Nell’ambito della 37a edizione di “Famiglie in festa – Stracastello” si è svolto l’incontro con il giornalista Rodolfo Casadei sul tema “Pianeta Terra, istruzioni per l’uso… Per non annegare nel pensiero liquido” traendo lo spunto dalla pubblicazione del suo ultimo libro dal titolo Scritti contrari.

Chi è Rodolfo Casadei

Rodolfo Casadei, classe 1958, è giornalista ed inviato speciale. È stato redattore specializzato per l’Africa presso il mensile Mondo e missione diretto da padre Piero Gheddo. Ha realizzato reportage in 50 Paesi del mondo, soprattutto africani e mediorentali. Ultimamente ha compiuto missioni in Siria, Iraq, Nagorno Karabakh, Benin, Togo, Costa d’Avorio, Emirati arabi uniti e Irlanda. È stato redattore dell’annuale Rapporto sulla libertà religiosa nel mondo pubblicato da Aiuto alla Chiesa che soffre.

Il tema del libro

Dal suo punto di vista, tratto dall’esperienza diretta sul campo, ha parlato della persecuzione dei cristiani nel mondo e soprattutto nel Medio Oriente. Ha parlato della resistenza eroica delle comunità cristiane oggi perseguitate e che, pur di non abiurare alla propria convinzione religiosa, sono costrette a torture e privazioni da parte delle milizie islamiste. Il tutto constatato ed accertato da testimonianze dirette sul posto.
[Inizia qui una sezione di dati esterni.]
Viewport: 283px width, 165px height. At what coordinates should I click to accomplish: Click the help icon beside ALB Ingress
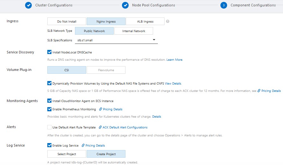tap(168, 22)
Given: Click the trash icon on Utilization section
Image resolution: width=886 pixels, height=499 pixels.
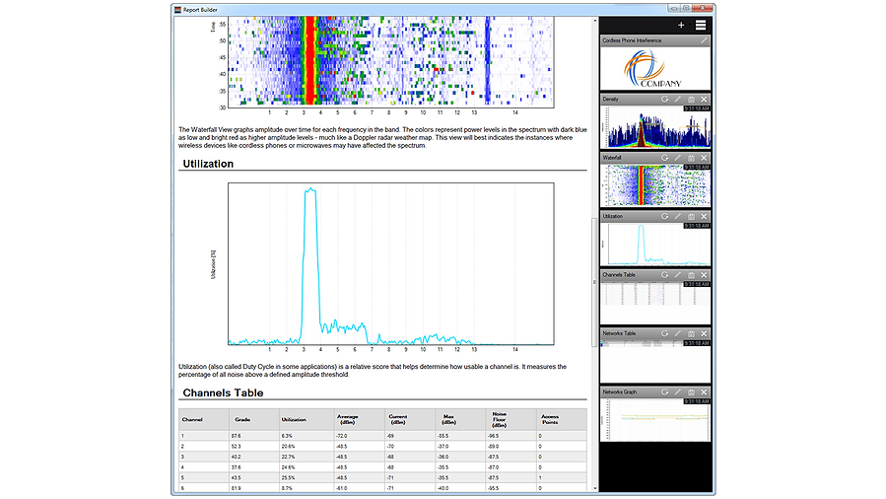Looking at the screenshot, I should [691, 216].
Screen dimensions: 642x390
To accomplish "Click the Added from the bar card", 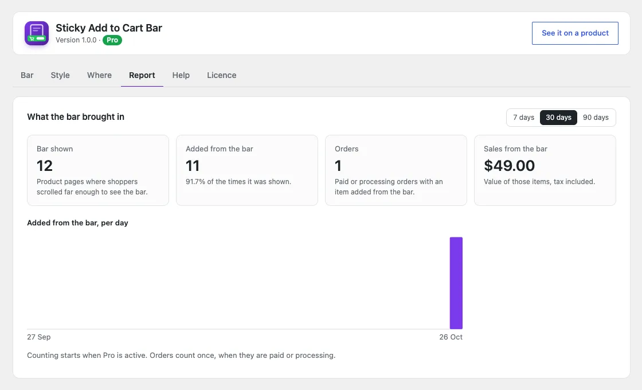I will [247, 170].
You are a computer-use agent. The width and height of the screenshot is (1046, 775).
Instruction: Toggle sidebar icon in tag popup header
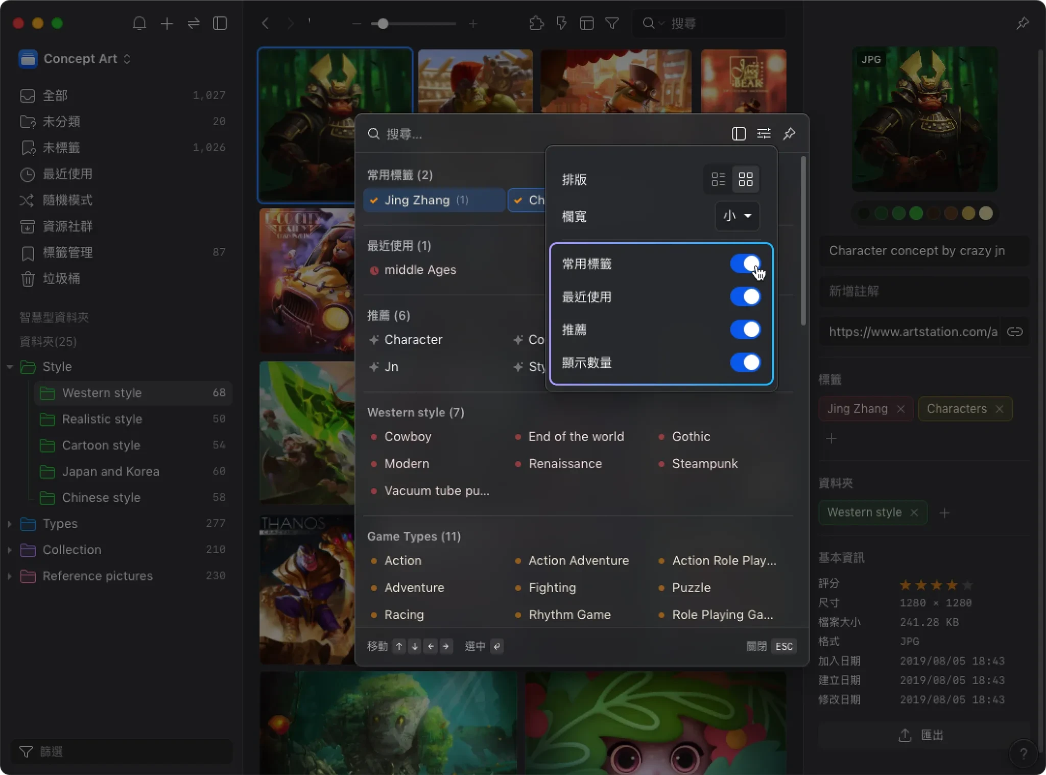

Partendo dal lavoro di giornalista e quindi inviato sul campo, ha dato la sua lettura dei grandi tempi della contemporaneità.

Una lettura (da qui il titolo del libro, “Scritti contrari”) che interpreta i fatti con uno sguardo che non è quello dei grandi giornali e delle televisioni, tutte uniformate secondo uno schema precostituito e unanimemente riconosciuto (in sintesi il cosiddetto “pensiero unico”) che tutti ci omologa sotto una coltre conforme al potere e alle sue derivazioni finanziarie.

Ecco allora la lettura sull’Europa contemporanea ed il suo destino, che non può essere quello dettato dai burocrati di Bruxells e dei soliti paletti dettati dal rapporto deficit/Pil; con una Germania egemone grazie ad un euro che è per i tedeschi sottovalutato e per noi sopravvalutato. Una Europa che ha perso la sua identità cristiana e che fa un vanto della sua laicità, che non è altro che assenza di qualsivoglia valore.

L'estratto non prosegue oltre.